State ‘Mini-TCPA’ Telemarketing Laws Continue to Proliferate

TCPA Connect

States are continuing their focus on telemarketing, with updates and new laws in Arizona, Florida, Maryland, Mississippi, Tennessee and Washington, and a bill in Georgia waiting on a gubernatorial signature. Many of these are arguably more expansive than what federal law requires, and some have criminal penalties.

Below are highlights of what the states are up to.
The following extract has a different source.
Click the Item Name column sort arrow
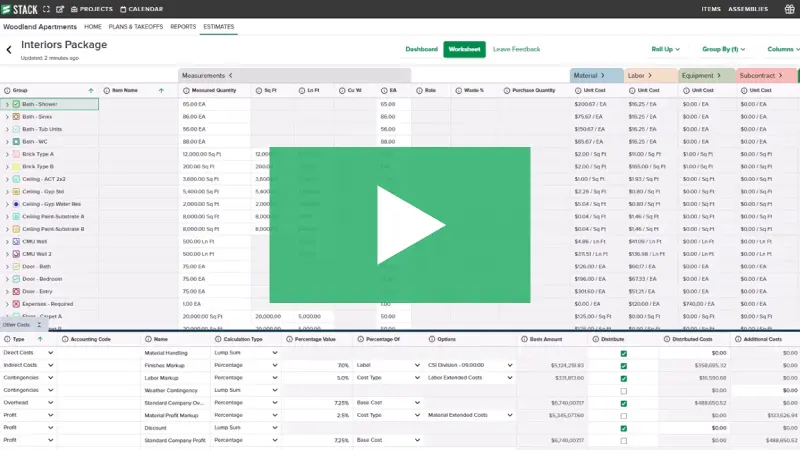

  • Arizona. Lawmakers enacted a new measure to add text messages to the state’s existing telemarketing law. House Bill 2498 took immediate effect on April 12 with a signature from Governor Katie Hobbs. The state Attorney General is tasked with enforcement, with fines of up to $1,000 per violation.
  • Florida. In 2021, Florida enacted a “mini-TCPA” known as the Florida Telephone Solicitation Act (FTSA). After two years of litigation and copycat laws in Washington and Oklahoma, the Florida state legislature amended the controversial statute. House Bill 761, passed by the Florida Legislature and signed into law by Governor Ron DeSantis on May 25, 2023, makes major changes, including narrowing the categories of equipment that are covered by the statute (while still including the transmission of a prerecorded voicemail), expanding the definition of “signature” to allow acts such as checking a box and creating a 15-day notice and cure period before a plaintiff can file suit in text message cases. Importantly, the amendments apply retroactively to any pending FTSA class action that has not been certified by its effective date, though that aspect may be challenged in the courts. The bill is in immediate effect.
  • Georgia. Passed by both the Senate and the House, Senate Bill 73 amends existing telemarketing law in the state to provide a private right of action for violations, removes the terms “knowing” and “knowingly” from the current law, and reduces the potential fine for each violation from $2,000 to $1,000. In addition, and perhaps most significantly, the bill expressly allows individuals to file suit for violations on behalf of a putative class. It also added a potential defense for calling a number provided in error, but it removes the defense of not knowing a solicitation was made by a third party unless there are “established policies and procedures to effectively prevent telephone solicitations in violation of this Code section and mandated and enforced compliance with such policies and procedures.”
  • Maryland. In the Stop the Spam Calls Act of 2023, state lawmakers passed a law prohibiting telephone solicitations that involve “an automated system for the selection or dialing telephone numbers” or “the playing of a recorded message when connection is completed to the number called” without first obtaining prior express written consent. This definition is a dramatic expansion of what the Supreme Court held to be an autodialer in Facebook, and expressly applies to systems that automatically select numbers to be dialed. The new law—set to take effect on January 1, 2024—also places time and numerical restrictions, banning calls between the hours of 8 p.m. and 8 a.m., and limiting calls to the same number to no more than three times in a 24-hour period. Maryland state officials are authorized to enforce the law, with fines of up to $1,000 or one year’s imprisonment or both; injunctive relief or civil damages may also be awarded.
  • Mississippi. Set to take effect on July 1, House Bill 1225 added new definitions to the Mississippi Telephone Solicitation Act and clarified language regarding the use of the National Do Not Call Registry. It also transferred authority from the Public Service Commission to the state’s Attorney General.
  • Tennessee. Similar to Arizona, the state legislature passed a measure that adds text messages to the existing state law on telemarketing. Senate Bill 868 takes effect on July 1.
  • Washington. The state passed a comprehensive piece of legislation establishing a private right of action for plaintiffs to seek injunctive relief and recover actual damages or $1,000 for violations as of July 4. The Robocall Scam Protection Act prohibits commercial solicitations using an “automatic dialing and announcing device,” which it defines as “a system which automatically dials telephone numbers and transmits a recorded or artificial voice message once a connection is made,” including if the message “goes directly to a recipient’s voicemail.” It also bans “assisting in the transmission” of prohibited solicitations, as well as telephone solicitations to numbers on the National Do Not Call Registry, and knowingly causing any caller ID service to transmit misleading, inaccurate or false caller identification information.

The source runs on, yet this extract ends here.